▶ **Entries shown**
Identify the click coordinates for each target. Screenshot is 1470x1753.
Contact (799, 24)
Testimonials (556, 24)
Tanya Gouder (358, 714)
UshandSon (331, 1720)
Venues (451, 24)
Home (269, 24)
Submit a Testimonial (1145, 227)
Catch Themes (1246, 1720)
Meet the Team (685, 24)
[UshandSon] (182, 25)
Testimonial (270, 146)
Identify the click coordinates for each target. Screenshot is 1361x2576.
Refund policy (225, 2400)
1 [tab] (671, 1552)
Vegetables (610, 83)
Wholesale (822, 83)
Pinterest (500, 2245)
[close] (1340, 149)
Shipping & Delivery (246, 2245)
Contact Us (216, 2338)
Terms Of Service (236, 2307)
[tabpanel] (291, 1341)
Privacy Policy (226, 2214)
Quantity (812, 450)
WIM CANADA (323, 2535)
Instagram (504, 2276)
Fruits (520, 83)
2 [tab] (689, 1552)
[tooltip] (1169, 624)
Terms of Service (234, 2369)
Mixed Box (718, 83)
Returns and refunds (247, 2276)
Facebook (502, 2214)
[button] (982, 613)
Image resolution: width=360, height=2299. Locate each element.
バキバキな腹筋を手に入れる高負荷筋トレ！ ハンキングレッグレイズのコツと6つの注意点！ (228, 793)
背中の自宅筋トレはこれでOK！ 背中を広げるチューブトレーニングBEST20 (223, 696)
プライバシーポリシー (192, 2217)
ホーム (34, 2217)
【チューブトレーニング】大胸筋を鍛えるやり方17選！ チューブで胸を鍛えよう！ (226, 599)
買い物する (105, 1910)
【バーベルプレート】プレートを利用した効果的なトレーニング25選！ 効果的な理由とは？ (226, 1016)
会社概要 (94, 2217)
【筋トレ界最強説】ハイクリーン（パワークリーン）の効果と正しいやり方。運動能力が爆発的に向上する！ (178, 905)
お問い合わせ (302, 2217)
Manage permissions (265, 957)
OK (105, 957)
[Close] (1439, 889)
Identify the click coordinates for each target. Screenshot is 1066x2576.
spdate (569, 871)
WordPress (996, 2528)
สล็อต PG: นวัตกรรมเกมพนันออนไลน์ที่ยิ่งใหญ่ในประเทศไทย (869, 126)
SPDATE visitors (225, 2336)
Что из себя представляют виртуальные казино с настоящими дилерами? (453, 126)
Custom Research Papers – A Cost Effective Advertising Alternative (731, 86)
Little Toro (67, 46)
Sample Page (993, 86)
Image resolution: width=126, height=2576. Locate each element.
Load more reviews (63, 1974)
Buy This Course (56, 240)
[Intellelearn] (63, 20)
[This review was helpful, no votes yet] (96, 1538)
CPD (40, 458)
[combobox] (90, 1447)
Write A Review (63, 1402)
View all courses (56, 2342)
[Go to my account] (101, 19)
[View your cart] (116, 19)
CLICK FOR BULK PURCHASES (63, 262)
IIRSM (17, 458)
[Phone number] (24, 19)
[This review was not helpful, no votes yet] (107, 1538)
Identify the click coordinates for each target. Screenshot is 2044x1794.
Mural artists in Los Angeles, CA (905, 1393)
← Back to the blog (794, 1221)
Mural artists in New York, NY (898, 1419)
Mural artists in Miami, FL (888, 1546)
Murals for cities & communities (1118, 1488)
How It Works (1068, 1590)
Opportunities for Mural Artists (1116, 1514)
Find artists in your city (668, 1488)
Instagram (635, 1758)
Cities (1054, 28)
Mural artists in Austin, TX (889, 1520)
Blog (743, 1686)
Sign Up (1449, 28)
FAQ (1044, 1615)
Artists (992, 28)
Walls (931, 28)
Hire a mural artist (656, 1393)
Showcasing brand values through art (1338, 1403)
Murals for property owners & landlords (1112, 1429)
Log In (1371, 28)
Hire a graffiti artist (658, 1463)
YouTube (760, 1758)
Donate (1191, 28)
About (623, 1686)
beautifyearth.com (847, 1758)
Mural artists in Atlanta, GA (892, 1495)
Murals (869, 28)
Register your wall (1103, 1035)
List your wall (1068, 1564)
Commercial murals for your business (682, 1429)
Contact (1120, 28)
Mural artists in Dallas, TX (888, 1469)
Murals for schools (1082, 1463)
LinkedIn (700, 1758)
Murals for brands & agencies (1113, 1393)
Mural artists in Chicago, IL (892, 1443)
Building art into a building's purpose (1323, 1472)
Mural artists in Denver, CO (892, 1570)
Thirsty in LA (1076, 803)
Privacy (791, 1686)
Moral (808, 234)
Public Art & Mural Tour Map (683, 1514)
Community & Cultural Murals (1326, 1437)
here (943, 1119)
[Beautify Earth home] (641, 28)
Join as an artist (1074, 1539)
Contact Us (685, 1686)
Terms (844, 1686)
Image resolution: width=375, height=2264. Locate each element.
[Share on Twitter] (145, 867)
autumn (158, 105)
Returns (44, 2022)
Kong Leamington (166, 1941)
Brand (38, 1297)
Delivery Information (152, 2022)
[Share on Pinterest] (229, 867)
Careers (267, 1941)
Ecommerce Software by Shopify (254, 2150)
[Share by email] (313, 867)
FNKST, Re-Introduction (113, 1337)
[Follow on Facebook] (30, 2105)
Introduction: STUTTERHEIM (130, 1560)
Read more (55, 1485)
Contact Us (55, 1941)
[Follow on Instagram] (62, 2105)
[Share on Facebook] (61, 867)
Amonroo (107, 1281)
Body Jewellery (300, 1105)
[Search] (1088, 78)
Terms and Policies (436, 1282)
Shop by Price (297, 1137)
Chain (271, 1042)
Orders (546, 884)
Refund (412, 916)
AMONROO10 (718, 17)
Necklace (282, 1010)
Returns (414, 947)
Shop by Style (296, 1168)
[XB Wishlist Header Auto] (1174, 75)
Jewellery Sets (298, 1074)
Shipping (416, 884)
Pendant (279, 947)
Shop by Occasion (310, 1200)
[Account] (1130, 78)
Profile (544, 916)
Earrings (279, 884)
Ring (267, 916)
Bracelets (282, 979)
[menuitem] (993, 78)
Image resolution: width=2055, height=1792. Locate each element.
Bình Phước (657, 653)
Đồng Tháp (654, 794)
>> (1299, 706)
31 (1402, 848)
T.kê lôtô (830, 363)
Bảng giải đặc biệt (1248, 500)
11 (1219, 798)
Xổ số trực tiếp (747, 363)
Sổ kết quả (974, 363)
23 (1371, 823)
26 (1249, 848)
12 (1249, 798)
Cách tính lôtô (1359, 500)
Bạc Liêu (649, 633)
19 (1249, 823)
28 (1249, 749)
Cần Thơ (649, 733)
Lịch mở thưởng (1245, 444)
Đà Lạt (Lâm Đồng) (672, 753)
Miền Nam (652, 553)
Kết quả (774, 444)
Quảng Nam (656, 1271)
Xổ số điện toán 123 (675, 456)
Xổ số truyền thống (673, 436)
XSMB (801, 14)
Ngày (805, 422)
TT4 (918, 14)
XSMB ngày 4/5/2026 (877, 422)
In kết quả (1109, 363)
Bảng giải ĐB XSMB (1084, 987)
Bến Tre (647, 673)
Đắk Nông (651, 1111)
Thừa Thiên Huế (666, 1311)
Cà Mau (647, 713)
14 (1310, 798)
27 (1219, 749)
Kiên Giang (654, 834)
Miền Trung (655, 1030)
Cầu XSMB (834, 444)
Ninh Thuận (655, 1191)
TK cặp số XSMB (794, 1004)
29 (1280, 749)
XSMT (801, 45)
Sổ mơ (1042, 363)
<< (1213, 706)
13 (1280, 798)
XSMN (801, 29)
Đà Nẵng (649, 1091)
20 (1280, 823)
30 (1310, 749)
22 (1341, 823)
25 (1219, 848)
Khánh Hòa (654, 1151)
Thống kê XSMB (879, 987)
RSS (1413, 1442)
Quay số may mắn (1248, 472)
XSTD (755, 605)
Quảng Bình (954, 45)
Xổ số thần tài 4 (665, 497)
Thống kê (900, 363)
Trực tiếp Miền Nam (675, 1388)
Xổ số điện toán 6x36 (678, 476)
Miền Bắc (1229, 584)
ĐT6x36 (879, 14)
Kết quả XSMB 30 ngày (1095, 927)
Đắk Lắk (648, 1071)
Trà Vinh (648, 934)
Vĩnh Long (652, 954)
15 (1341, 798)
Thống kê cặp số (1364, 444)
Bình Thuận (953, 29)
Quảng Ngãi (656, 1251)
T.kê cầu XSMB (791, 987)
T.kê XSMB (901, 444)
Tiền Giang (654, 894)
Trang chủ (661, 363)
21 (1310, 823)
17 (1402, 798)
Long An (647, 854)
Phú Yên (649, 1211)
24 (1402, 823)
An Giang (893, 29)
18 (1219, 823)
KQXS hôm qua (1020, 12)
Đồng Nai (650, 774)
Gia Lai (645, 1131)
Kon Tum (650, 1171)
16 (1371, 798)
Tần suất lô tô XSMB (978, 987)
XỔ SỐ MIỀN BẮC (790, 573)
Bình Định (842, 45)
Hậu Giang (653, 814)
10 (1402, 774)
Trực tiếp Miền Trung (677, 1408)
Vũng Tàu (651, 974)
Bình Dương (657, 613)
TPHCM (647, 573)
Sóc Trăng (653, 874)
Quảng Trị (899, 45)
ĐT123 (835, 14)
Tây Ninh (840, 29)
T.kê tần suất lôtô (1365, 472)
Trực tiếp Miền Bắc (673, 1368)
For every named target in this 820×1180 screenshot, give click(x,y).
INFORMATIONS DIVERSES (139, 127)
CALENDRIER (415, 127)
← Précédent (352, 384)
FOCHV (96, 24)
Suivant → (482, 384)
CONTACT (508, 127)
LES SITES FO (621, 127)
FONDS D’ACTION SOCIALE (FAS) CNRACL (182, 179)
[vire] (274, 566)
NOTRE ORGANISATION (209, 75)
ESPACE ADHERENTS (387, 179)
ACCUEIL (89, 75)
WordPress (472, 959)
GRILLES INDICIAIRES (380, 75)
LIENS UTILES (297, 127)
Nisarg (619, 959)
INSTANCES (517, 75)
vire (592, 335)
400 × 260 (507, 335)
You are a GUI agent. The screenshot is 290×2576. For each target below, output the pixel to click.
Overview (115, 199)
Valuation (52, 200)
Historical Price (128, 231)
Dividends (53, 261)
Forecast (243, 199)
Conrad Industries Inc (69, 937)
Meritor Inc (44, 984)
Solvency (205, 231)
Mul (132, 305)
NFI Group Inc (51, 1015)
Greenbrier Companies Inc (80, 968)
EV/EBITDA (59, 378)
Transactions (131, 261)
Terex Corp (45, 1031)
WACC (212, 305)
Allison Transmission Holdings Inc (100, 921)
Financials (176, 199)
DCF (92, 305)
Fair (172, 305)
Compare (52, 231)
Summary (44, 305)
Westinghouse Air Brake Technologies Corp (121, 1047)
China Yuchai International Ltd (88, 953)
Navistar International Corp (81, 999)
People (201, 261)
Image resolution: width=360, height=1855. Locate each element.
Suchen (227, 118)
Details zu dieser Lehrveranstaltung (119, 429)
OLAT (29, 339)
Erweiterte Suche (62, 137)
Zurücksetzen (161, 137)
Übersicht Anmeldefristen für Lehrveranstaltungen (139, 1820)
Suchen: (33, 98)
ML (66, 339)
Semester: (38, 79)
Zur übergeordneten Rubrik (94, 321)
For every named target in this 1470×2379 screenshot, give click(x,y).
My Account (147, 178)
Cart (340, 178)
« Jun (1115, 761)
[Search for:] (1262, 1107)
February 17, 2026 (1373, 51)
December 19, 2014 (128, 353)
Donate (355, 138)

▶ **What the exercise asks**
Copy verbatim, from the listing above, each line from the one containing "Shop by Style (296, 1168)" down to the one containing "XSMN (801, 29)", inclusive.

▶ **Written answer**
Shop by Style (296, 1168)
[XB Wishlist Header Auto] (1174, 75)
Jewellery Sets (298, 1074)
Shipping (416, 884)
Pendant (279, 947)
Shop by Occasion (310, 1200)
[Account] (1130, 78)
Profile (544, 916)
Earrings (279, 884)
Ring (267, 916)
Bracelets (282, 979)
[menuitem] (993, 78)
Image resolution: width=2055, height=1792. Locate each element.
Bình Phước (657, 653)
Đồng Tháp (654, 794)
>> (1299, 706)
31 (1402, 848)
T.kê lôtô (830, 363)
Bảng giải đặc biệt (1248, 500)
11 (1219, 798)
Xổ số trực tiếp (747, 363)
Sổ kết quả (974, 363)
23 (1371, 823)
26 (1249, 848)
12 (1249, 798)
Cách tính lôtô (1359, 500)
Bạc Liêu (649, 633)
19 (1249, 823)
28 (1249, 749)
Cần Thơ (649, 733)
Lịch mở thưởng (1245, 444)
Đà Lạt (Lâm Đồng) (672, 753)
Miền Nam (652, 553)
Kết quả (774, 444)
Quảng Nam (656, 1271)
Xổ số điện toán 123 (675, 456)
Xổ số truyền thống (673, 436)
XSMB (801, 14)
Ngày (805, 422)
TT4 (918, 14)
XSMB ngày 4/5/2026 (877, 422)
In kết quả (1109, 363)
Bảng giải ĐB XSMB (1084, 987)
Bến Tre (647, 673)
Đắk Nông (651, 1111)
Thừa Thiên Huế (666, 1311)
Cà Mau (647, 713)
14 (1310, 798)
27 (1219, 749)
Kiên Giang (654, 834)
Miền Trung (655, 1030)
Cầu XSMB (834, 444)
Ninh Thuận (655, 1191)
TK cặp số XSMB (794, 1004)
29 (1280, 749)
XSMT (801, 45)
Sổ mơ (1042, 363)
<< (1213, 706)
13 (1280, 798)
XSMN (801, 29)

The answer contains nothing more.